What to do -> Restate all entries exactly. Skip the images.

[Exercise data Boundary: Start]

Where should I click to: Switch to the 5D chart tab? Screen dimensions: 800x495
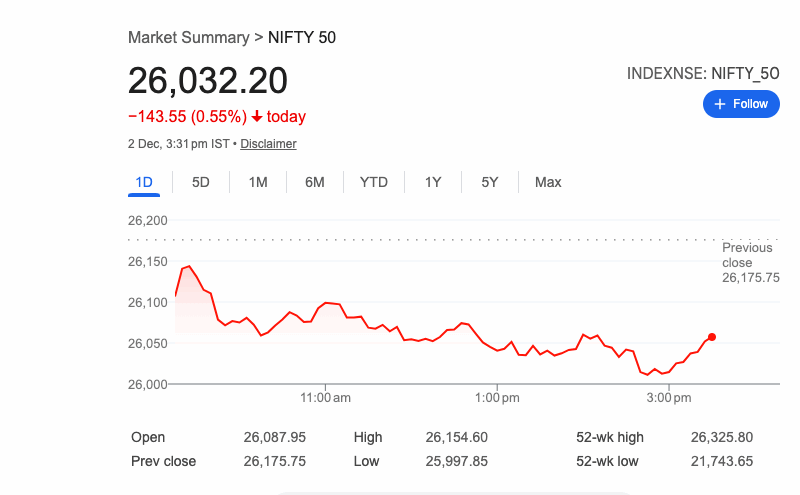pyautogui.click(x=201, y=182)
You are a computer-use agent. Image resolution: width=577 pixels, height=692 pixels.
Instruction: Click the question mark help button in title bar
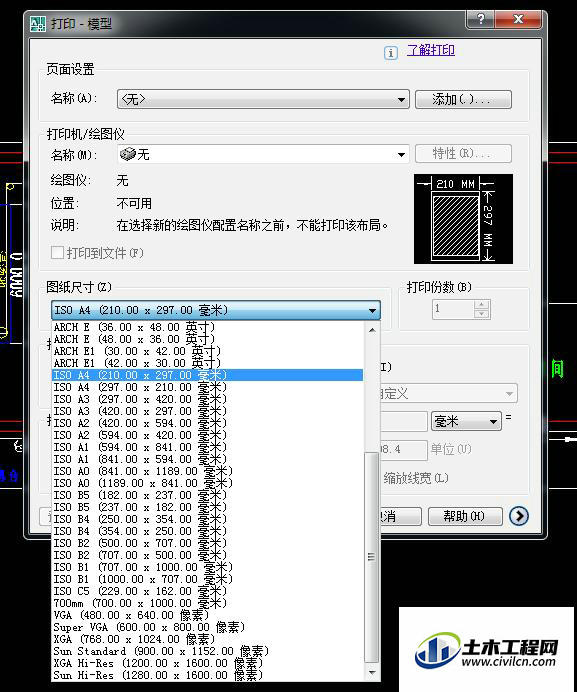pos(481,19)
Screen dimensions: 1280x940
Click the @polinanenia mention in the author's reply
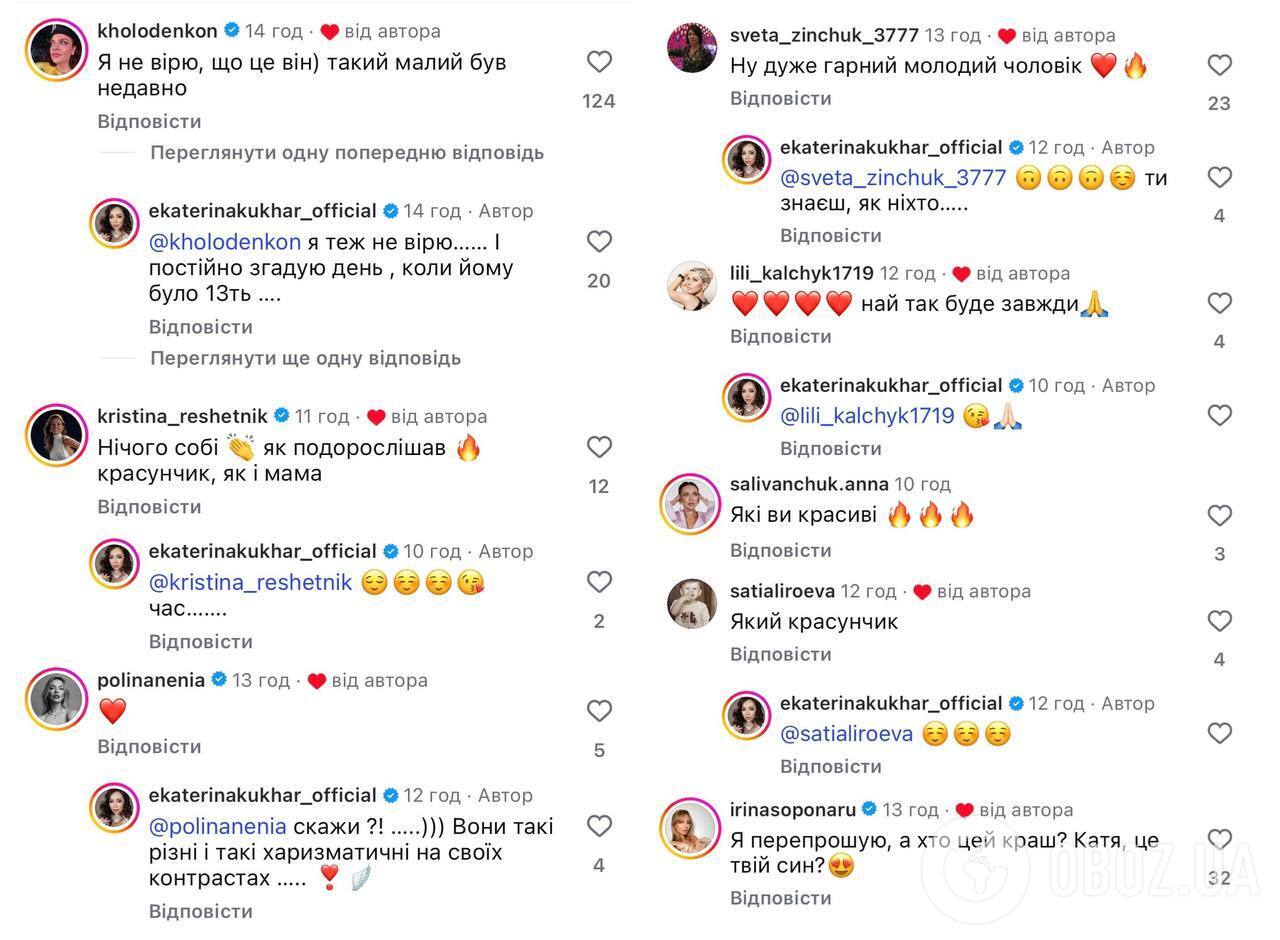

[Exercise data Boundary: End]

Result of the task ->
Where should I click to: Switch to the 5D chart tab? Screen dimensions: 800x495
pyautogui.click(x=201, y=182)
You are a computer-use agent. Image resolution: width=577 pixels, height=692 pixels.
Instruction: Click the question mark help button in title bar
pos(481,19)
Screen dimensions: 1280x940
Click the @polinanenia mention in the author's reply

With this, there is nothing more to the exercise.